--- SELECTED EXTRACT Enclosed Below ---

Fungi are microorganisms that include yeasts and moulds. Most fungi are harmless to humans, and some are quite beneficial. Some species, however, are pathogenic to humans.1 Common infections caused by fungi include:
- athlete’s foot
- jock itch
- vaginal yeast infections
- oral thrush
Fungal infections can be classified according to the general location of the infection:
Superficial or subcutaneous: infections which affect the outermost layer of skin or mucosal linings. (E.g. vaginal thrush or oral thrush.)
Systemic: infections which widely disseminated throughout the body. (E.g. cryptococcal meningitis). These fungal infections most commonly occur in patients whose physical and / or immune defence systems have been weakened by disease or medical treatments (e.g. antibiotic treatment, immunosuppressant therapy).2
Origins of fungal infection
Fungal infections can be acquired by many routes. Disease may result when fungal organisms that normally grow harmlessly in the body or on its surface are given opportunity to multiply and invade tissues1, this is known as endogenous infection.

--- End of Enclosed SELECTED EXTRACT ---
--- INFORMATION SHOWN Enclosed Below ---

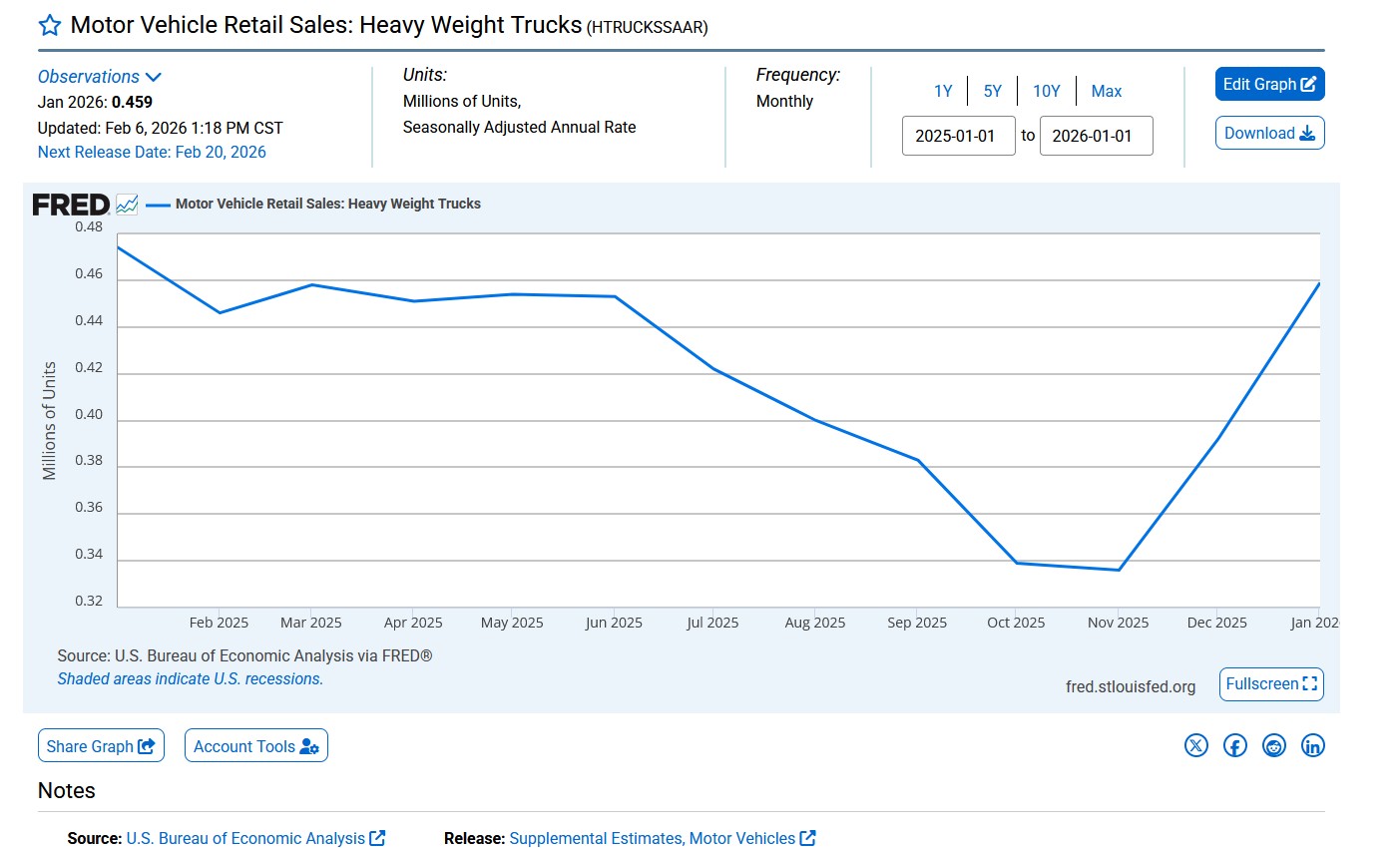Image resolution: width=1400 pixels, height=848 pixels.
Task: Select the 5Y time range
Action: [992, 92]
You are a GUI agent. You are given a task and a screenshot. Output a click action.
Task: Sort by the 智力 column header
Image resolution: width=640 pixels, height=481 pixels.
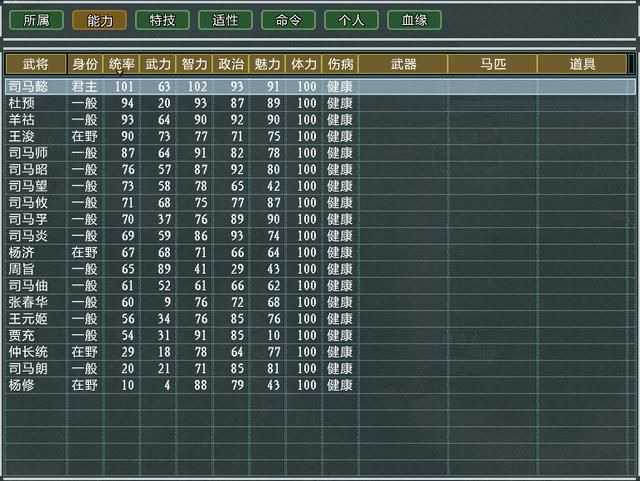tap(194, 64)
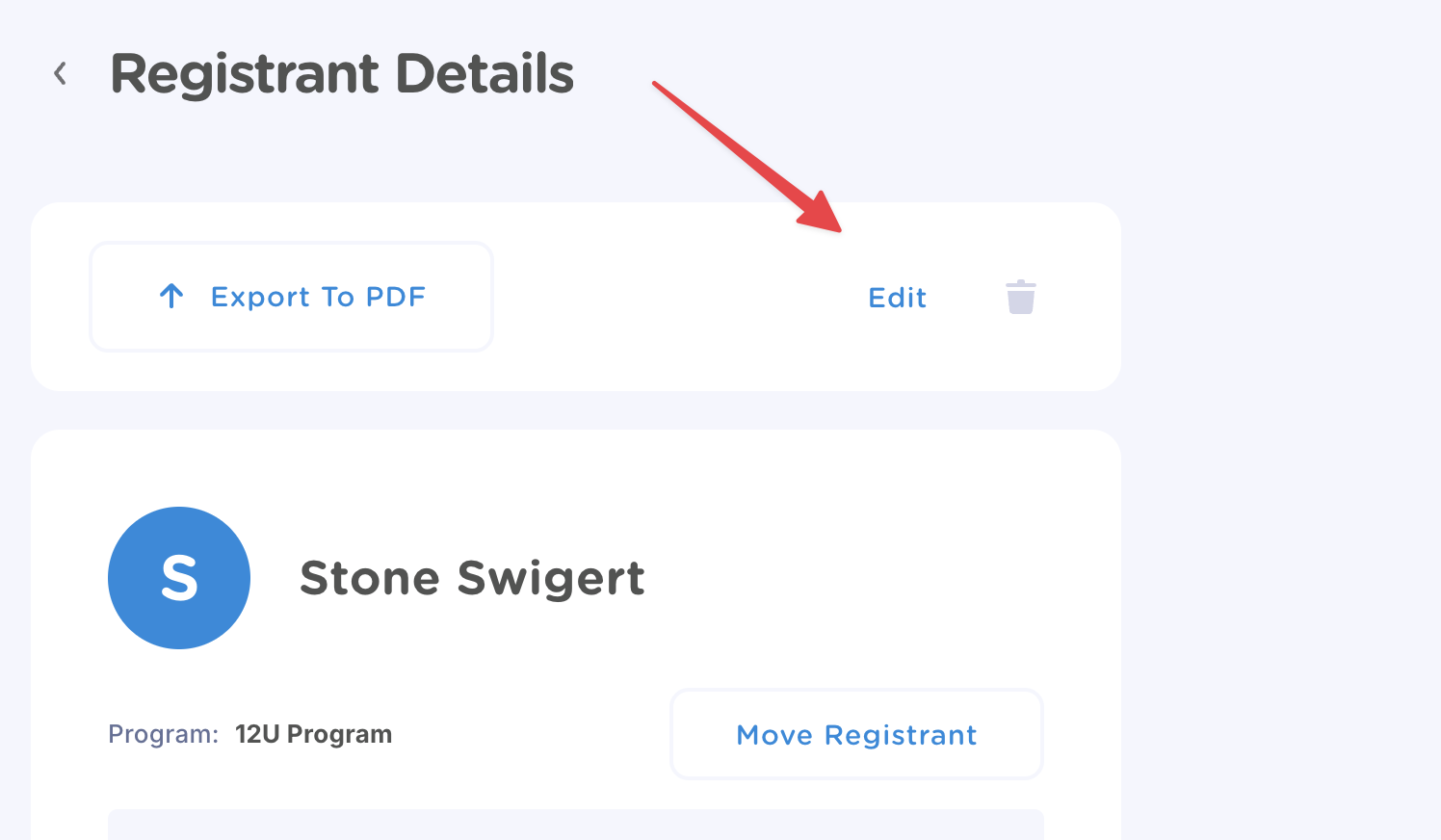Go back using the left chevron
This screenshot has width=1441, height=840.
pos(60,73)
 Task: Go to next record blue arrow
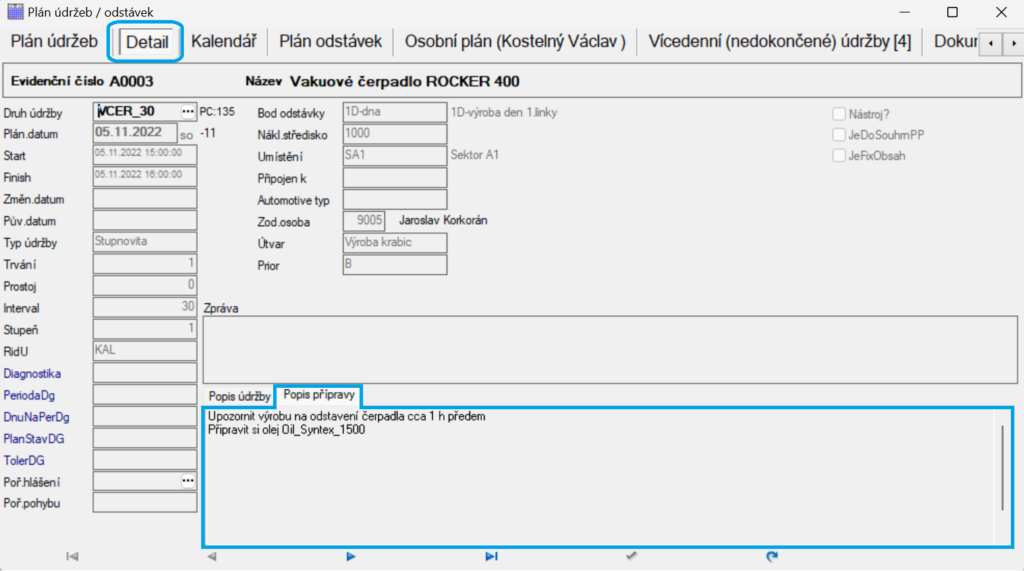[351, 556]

--- End of Enclosed INFORMATION SHOWN ---

ASSIGNMENT 1: In the text on fungal infections, what is the name for disease that results when fungi that normally grow harmlessly in or on the body multiply and invade tissues?
ASSIGNMENT 2: For each statement, say whether it agrees with the text on fungal infections, and quote the words that decide it: (a) Most fungi are harmful to humans. (b) Oral thrush is one example of a superficial or subcutaneous infection. (c) Systemic fungal infections most commonly occur in patients whose defense systems have been weakened.
ASSIGNMENT 3: Continue the text on fungal infections from where it stops.

WRITTEN REPLY 1: Endogenous infection.

WRITTEN REPLY 2:
(a) No: "Most fungi are harmless to humans"
(b) Yes: "(E.g. vaginal thrush or oral thrush.)"
(c) Yes: "most commonly occur in patients whose physical and / or immune defence systems have been weakened by disease or medical treatments"

WRITTEN REPLY 3:
Contact with fungi from the environment is another source of infection. Infections acquired from the environment are termed exogenous. Some fungal infections can be transmitted from one person to another by superficial contact involving skin or mucous membranes, but most fungal infections are not contagious.2
Exogenous sources of infection
Infection can be acquired via the respiratory tract where fungal spores are inhaled and overwhelm the body’s defences.2 Fungal infection may also result when fragments of fungi or spores are introduced through breaks in the skin (e.g. when an intravenous catheter is used in a hospitalized patient).1
Endogenous sources of infection
Many different types of microorganisms (microflora), including some fungi, grow inside the healthy body and on its surface. Areas where fungi commonly colonize include the skin and the mucous membranes lining the upper respiratory tract, mouth, lower gastrointestinal tract, and female genital tract. Colonization by the microflora is normally harmless to the host. However, disease can result when the balance of the microflora is upset.1
1. Beers MH, editor. The Merck Manual – Second Home Edition (online source). New Jersey: Merck Research Loboratories; 2005 (cited 2005 Sept 21).
2. Glynn E, Evans V, & Gentles JC. Essentials of Medical Mycology Churchill Livingstone, NY. 1985. P9-10.